Election manipulation by modern technology and disinformation goes back to the “nudge theory” of behavioural economics and psychology. It scientifically studies the ways people’s behaviour can be influenced or “nudged” without them even being conscious of it. According to Wikipedia, “nudge is a concept in behavioural science, political theory and behavioural economics which proposes positive reinforcement and indirect suggestions as ways to influence the behaviour and decision making of groups or individuals”.

According to Mishra, in modern elections, politics is blended with entertainment and it gives advantage to demagogic leaders like Narendra Modi to use social media to their advantage as both the campaign commercials and film videos are disseminated through screens of smartphones. India has 400 million smartphone users, a figure that has quadrupled since 2014. According to the Pakistan Telecommunication Authority (PTA)’s figures, Pakistan has 159 mobile phone users, out of which 66 million subscribe to 3G/4G services, presumably on their smartphones. Similar blend of fake news and manipulation is perhaps also done in Pakistan through social media dissemination by using smartphone technology.

Unlike in countries like Bangladesh where the sitting government used strong-arm tactics to target the opposition and influence the recent election results; democracies are being changed in other countries in the world by using the “nudge theory” to influence the behaviour of voters through disinformation, manipulation and fake news.
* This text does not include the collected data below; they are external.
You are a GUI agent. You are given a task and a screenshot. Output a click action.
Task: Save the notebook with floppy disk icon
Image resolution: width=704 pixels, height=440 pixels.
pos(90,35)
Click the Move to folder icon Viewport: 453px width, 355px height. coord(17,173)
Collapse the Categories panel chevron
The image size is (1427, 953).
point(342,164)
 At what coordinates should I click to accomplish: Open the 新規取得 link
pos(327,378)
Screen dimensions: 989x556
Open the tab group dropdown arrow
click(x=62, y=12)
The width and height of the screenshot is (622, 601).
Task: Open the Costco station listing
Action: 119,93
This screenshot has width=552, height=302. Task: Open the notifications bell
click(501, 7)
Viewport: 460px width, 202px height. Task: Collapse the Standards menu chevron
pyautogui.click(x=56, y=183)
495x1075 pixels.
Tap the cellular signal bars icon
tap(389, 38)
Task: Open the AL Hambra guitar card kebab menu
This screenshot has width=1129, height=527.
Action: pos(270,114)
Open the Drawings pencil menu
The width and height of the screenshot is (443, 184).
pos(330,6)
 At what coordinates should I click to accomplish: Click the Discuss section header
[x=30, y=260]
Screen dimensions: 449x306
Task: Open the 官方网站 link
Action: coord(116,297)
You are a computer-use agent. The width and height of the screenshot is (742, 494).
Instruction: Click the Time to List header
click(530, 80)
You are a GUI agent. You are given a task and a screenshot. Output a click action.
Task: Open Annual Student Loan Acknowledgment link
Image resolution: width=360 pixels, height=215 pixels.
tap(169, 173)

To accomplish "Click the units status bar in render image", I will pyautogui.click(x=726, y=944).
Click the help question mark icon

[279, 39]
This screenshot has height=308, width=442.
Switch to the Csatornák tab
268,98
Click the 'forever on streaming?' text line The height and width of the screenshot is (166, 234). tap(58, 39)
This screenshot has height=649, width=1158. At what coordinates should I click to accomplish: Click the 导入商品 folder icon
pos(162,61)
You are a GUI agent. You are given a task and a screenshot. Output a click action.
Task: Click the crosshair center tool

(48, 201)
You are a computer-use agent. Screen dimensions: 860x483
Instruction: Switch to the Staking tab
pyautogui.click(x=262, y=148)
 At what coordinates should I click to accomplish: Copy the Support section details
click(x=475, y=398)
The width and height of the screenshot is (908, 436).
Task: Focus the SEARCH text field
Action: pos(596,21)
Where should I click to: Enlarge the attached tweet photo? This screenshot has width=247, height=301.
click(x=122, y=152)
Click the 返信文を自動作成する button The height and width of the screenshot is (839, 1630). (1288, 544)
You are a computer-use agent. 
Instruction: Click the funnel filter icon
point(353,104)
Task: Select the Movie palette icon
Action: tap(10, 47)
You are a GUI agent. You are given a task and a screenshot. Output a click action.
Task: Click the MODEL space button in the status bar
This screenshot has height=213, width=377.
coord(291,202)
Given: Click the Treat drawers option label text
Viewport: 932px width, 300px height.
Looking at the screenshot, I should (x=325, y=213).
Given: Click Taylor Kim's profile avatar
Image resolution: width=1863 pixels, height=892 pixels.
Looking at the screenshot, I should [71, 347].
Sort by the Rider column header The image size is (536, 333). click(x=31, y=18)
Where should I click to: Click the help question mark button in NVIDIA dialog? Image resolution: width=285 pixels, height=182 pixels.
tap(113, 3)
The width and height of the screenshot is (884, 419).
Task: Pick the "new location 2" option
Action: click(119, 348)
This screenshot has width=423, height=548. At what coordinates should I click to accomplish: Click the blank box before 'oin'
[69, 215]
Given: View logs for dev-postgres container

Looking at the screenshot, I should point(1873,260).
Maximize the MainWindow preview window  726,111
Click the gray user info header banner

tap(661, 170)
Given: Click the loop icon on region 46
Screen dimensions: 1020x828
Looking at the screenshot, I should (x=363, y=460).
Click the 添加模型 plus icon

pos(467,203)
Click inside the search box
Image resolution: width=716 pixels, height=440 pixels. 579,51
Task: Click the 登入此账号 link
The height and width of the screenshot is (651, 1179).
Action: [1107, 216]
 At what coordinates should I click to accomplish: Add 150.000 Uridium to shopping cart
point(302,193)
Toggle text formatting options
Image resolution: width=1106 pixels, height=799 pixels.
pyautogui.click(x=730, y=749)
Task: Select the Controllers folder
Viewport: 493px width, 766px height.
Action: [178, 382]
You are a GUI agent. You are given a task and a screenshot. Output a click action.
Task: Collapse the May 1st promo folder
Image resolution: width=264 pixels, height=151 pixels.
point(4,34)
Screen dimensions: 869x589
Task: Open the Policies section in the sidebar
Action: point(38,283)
It is as applicable to countries like India as it is to the US. According to Mishra: “With potentially active citizens turned into passive consumers with diminished attention spans, buttons on voting machines tend to be pressed in the same depoliticized spirit that the ‘like’ icon is clicked on Facebook, Instagram and Twitter”. Such manipulation through technology has massively reversed the progress achieved on the basis of rationality in countries like India.

Smartphone, a latest technology, is in surreal ways is nudging hundreds of millions of people’s behaviour in this “new magico-mythical age” and doing away with the gains made through critical thinking by replacing the age of writing with image making and passive consumption. A new “alternate reality” is being constituted through such systematic and manufactured manipulation of images spread through smartphone technology.

Every new generation worked hard to find ways to overcome the negative impact of the new technologies. When non-standard texts were spread in the societies by misusing the new advent of printing press in the past, the rational forces in those societies found ways to overcome the challenge. The bigger issue in today’s world is that powerful countries and powerful forces and institutions within the countries benefit from the manipulation of technologies such as the smartphone and nudging millions of people’s behaviour in a certain way to achieve their objectives. Non-partisan, intellectual, and integrity-promoting social groups need to rise to the challenge and analyze this phenomenon and find ways to overcome it.